> **WORK INSTRUCTIONS**
If a line of the listing below contains the string "grid", count it, then give the total by itself.
══════
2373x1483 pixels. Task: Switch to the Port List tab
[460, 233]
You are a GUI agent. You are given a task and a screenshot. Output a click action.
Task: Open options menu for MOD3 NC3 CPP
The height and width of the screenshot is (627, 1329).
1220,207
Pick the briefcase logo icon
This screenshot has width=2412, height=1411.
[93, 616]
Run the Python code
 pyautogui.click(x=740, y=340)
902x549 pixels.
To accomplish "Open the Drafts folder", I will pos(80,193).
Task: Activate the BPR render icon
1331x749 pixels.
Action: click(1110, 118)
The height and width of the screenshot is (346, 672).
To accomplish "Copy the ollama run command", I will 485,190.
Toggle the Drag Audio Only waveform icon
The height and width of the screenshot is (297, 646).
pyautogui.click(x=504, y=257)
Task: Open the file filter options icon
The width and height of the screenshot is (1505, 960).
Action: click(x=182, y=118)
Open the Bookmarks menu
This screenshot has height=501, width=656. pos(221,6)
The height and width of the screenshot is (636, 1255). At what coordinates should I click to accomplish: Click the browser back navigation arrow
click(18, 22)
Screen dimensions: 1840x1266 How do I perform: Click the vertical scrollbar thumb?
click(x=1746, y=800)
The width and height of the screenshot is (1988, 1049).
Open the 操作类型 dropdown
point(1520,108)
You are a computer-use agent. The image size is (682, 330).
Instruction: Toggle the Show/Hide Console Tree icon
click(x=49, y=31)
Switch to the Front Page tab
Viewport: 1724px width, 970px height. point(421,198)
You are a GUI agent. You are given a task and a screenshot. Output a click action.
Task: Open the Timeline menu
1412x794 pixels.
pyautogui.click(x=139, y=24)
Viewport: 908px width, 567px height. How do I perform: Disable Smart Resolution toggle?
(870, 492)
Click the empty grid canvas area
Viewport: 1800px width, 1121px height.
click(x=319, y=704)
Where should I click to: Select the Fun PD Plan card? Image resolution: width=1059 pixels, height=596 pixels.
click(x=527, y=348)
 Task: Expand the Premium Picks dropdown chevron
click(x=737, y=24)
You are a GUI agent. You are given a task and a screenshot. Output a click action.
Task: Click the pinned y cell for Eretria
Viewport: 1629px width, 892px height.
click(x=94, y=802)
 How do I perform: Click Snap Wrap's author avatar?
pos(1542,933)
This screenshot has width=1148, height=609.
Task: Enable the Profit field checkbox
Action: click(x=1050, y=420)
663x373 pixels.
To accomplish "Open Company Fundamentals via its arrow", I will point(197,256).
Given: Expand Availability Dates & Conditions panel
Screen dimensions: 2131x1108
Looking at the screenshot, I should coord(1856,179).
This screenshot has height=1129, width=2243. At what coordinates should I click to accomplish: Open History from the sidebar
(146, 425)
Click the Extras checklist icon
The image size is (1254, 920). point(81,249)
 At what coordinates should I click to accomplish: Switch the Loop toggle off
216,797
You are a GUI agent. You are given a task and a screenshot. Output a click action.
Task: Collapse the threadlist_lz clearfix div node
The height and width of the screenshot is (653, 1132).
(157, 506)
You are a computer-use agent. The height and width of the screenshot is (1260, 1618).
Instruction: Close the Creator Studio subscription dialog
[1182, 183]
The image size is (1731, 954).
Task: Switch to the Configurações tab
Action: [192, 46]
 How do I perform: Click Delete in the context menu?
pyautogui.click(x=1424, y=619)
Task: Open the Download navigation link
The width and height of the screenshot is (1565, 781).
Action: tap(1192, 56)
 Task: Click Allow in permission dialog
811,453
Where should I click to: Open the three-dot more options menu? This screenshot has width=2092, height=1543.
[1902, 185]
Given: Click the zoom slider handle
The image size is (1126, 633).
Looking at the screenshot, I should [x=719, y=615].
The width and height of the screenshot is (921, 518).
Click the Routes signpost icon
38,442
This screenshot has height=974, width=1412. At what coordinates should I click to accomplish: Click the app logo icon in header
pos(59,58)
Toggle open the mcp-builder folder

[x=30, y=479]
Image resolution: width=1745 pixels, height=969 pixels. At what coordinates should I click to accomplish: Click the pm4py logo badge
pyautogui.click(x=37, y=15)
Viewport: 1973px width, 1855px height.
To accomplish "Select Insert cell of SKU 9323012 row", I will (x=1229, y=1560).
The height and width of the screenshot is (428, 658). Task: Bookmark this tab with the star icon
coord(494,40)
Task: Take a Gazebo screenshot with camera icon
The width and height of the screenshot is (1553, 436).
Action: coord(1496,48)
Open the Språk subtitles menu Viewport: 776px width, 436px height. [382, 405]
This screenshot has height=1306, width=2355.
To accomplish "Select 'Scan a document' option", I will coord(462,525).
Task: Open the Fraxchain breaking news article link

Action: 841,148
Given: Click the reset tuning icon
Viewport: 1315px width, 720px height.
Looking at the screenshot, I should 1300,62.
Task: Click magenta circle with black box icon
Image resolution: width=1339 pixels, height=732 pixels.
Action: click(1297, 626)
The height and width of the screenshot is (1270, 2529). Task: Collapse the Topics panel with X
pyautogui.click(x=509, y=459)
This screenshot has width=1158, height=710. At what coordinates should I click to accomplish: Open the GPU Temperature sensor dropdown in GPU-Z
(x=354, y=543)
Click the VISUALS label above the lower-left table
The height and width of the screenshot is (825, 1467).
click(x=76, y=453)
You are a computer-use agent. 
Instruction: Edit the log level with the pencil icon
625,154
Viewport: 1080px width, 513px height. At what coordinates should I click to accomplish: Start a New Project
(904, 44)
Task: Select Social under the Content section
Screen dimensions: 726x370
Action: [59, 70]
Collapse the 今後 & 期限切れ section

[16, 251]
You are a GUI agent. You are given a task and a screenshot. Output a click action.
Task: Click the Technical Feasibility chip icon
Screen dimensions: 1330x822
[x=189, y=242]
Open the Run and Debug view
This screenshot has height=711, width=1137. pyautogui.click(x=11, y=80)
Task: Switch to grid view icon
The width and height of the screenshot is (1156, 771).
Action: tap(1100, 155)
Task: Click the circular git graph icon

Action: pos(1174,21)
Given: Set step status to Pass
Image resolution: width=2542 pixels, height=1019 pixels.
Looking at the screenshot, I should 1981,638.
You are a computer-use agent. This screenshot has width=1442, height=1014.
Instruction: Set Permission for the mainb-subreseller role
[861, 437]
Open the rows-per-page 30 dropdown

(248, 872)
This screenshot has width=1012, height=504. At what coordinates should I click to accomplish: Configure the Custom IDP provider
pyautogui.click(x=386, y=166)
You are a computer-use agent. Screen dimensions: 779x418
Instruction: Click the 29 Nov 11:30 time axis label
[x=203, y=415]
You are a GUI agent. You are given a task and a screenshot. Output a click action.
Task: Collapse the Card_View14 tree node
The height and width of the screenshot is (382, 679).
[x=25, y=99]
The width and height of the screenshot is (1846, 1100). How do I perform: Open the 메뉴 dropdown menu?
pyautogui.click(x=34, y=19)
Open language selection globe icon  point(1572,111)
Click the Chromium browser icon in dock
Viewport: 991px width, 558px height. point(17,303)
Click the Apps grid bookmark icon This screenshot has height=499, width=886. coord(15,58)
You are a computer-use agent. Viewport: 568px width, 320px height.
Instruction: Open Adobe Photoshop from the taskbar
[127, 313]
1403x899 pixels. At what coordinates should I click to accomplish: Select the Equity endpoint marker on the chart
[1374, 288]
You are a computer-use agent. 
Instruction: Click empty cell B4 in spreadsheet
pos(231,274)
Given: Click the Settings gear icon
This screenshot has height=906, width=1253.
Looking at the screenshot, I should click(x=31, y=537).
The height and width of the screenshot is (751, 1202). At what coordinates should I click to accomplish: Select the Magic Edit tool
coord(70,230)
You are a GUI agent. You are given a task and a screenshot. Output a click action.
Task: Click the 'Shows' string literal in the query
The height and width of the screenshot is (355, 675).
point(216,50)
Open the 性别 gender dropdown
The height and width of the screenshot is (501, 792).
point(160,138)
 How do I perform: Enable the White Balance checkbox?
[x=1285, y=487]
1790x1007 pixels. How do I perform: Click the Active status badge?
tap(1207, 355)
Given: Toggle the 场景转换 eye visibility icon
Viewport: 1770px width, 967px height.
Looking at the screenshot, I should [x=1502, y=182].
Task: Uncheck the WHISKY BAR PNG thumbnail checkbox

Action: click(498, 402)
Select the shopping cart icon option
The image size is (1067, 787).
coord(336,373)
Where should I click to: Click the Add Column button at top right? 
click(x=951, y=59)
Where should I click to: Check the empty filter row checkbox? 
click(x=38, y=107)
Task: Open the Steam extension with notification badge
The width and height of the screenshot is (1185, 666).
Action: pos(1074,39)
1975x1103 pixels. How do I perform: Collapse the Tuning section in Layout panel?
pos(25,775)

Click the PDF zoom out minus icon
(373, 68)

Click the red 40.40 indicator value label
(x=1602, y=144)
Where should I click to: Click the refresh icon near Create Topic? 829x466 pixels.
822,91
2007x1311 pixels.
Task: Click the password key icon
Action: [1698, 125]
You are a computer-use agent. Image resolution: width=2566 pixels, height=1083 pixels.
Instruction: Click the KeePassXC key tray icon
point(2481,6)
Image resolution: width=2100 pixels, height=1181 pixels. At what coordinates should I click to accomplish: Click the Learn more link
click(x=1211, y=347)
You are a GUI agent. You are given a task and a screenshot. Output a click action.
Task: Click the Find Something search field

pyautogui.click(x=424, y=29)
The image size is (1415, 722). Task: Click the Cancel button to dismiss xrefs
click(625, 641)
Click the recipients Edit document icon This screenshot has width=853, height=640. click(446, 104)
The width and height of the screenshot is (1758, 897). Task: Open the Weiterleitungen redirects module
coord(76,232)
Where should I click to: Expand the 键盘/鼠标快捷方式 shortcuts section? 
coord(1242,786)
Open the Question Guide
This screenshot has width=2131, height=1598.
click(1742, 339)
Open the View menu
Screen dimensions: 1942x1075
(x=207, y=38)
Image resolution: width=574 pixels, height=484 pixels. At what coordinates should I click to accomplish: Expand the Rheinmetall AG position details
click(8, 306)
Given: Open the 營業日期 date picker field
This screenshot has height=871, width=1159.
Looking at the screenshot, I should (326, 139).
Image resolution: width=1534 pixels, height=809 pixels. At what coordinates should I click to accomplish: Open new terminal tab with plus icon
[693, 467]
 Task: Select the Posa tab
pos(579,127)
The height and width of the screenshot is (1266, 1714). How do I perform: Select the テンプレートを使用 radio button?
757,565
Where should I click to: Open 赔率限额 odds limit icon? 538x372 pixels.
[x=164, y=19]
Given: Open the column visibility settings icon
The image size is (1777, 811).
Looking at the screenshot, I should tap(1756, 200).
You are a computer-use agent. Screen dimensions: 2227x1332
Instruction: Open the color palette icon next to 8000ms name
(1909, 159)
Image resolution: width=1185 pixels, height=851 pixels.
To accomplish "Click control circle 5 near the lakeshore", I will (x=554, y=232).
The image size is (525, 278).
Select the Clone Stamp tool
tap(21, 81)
══════
> **SOLUTION**
3